• **Task instructions**
Working through the data below, reproduce word for word the line with "The width and" and every line after it, both ends included, and omit the pictures.

• **Data listing**
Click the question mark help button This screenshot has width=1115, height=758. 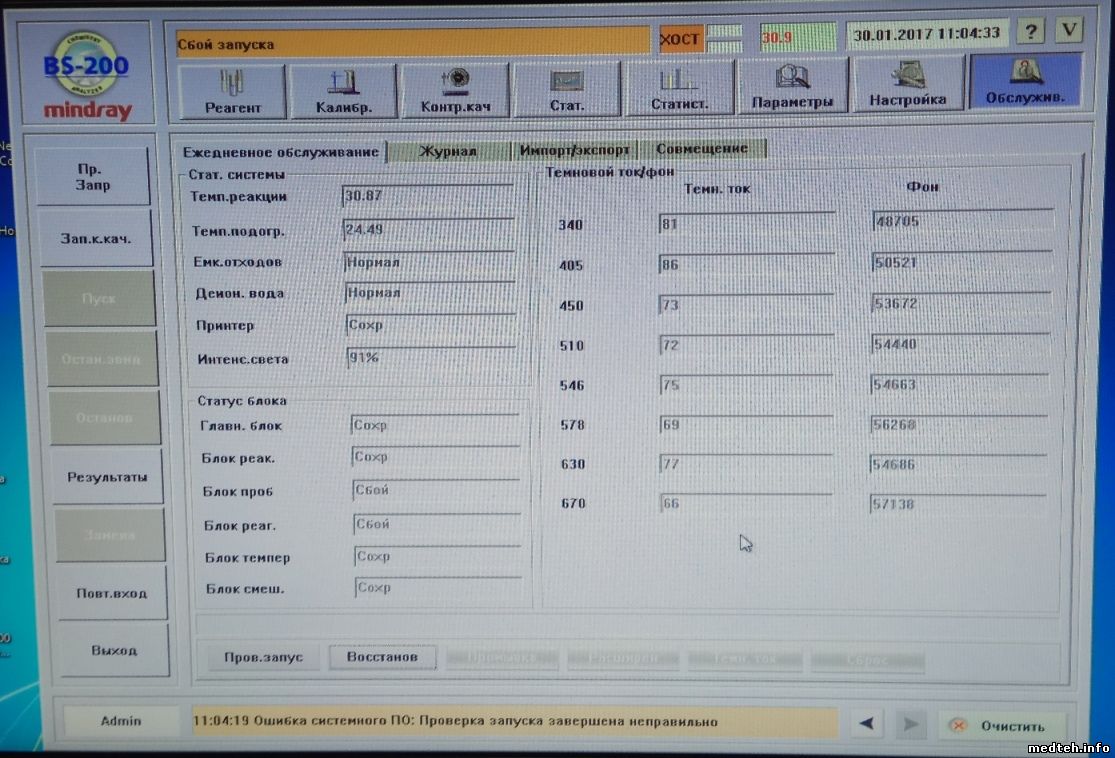click(1030, 31)
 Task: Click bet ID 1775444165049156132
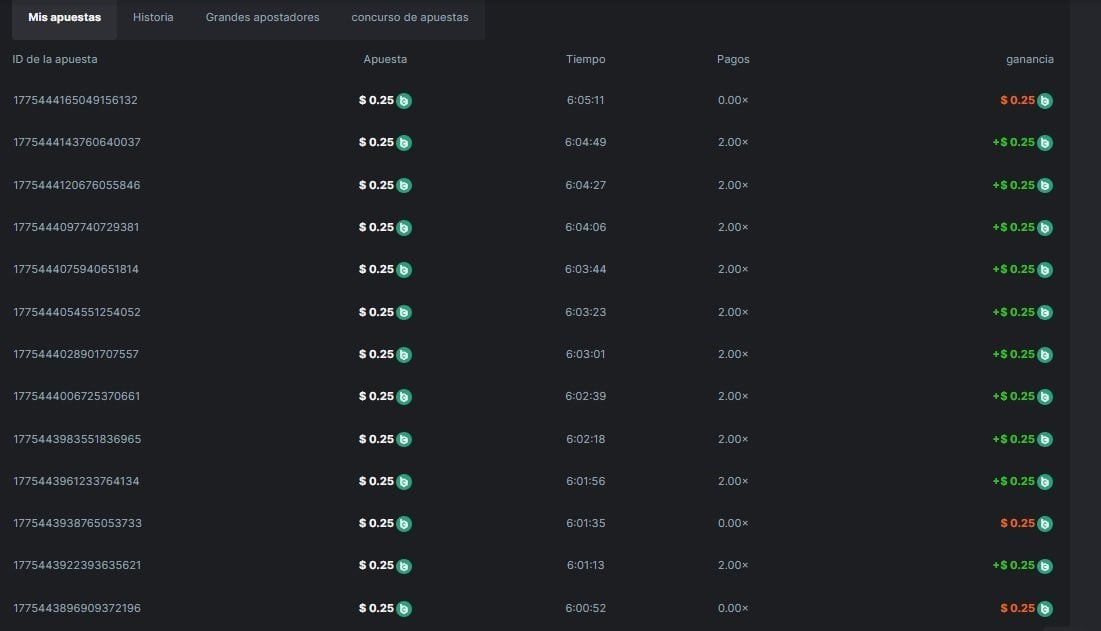point(75,100)
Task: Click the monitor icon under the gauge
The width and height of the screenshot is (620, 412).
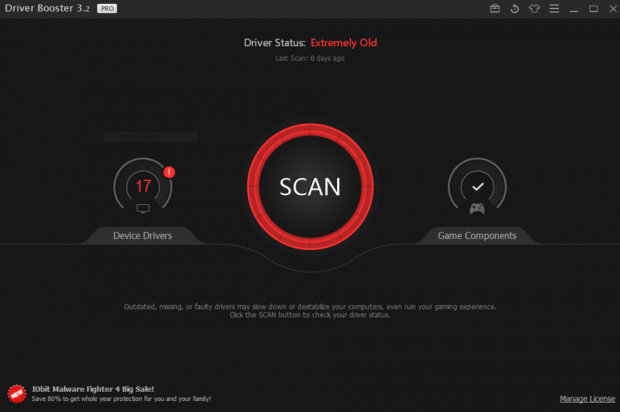Action: point(143,209)
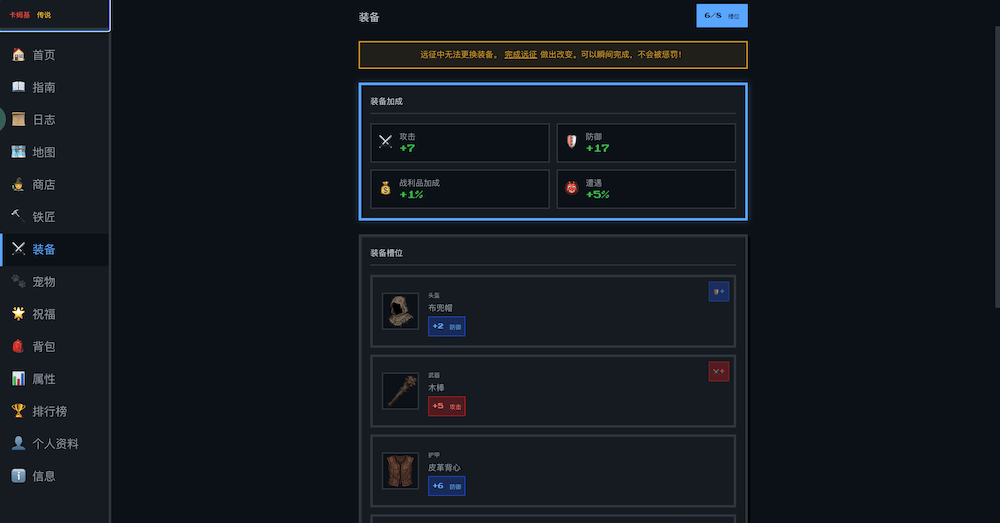Viewport: 1000px width, 523px height.
Task: Click the sword-plus button on 木棒 slot
Action: [x=718, y=371]
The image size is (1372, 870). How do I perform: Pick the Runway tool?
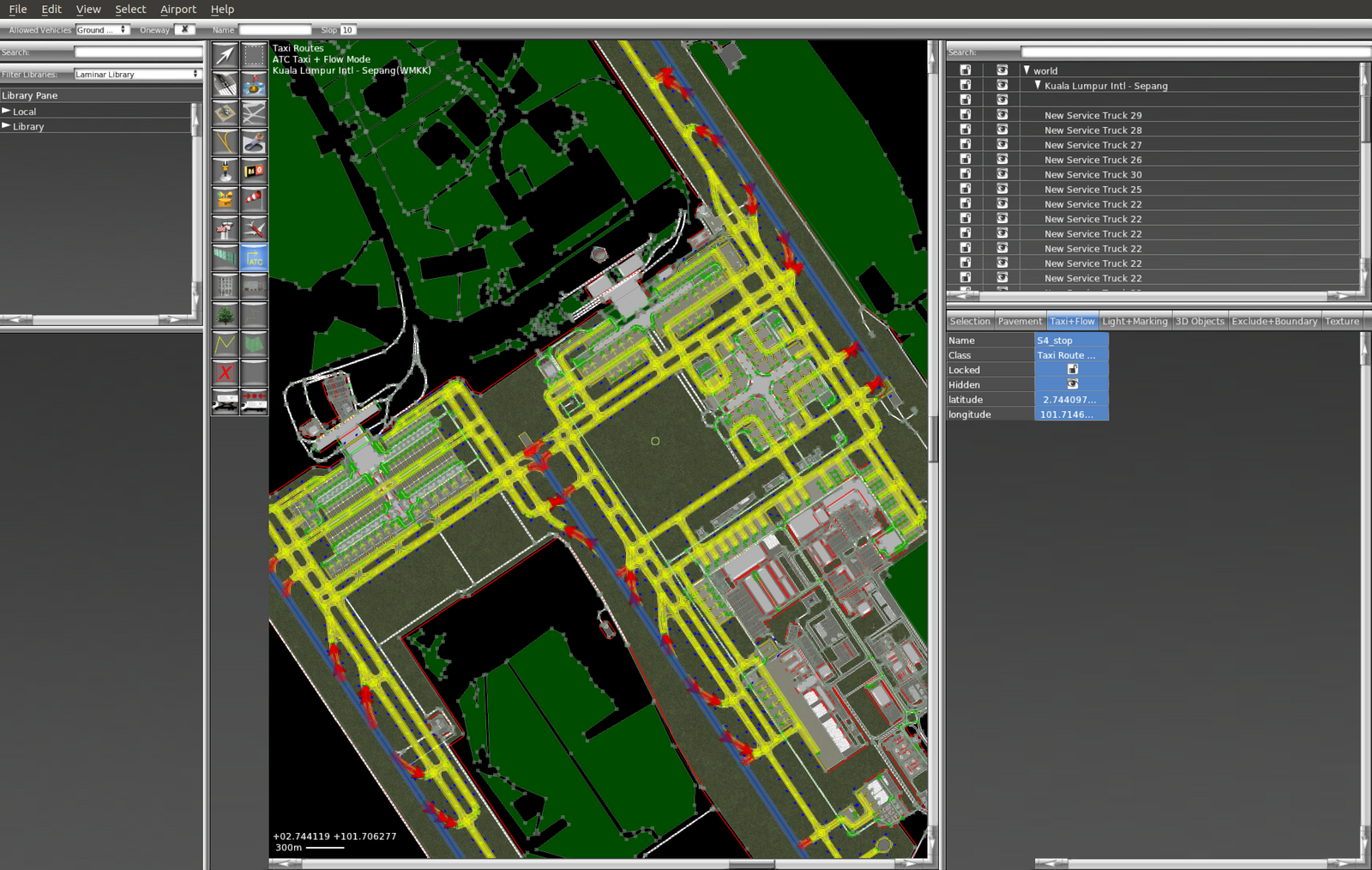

• **Output for this exercise**
The width and height of the screenshot is (620, 412).
Action: point(143,209)
Viewport: 1000px width, 523px height.
Task: Click the sword-plus button on 木棒 slot
Action: [x=718, y=371]
The image size is (1372, 870). How do I perform: Pick the Runway tool?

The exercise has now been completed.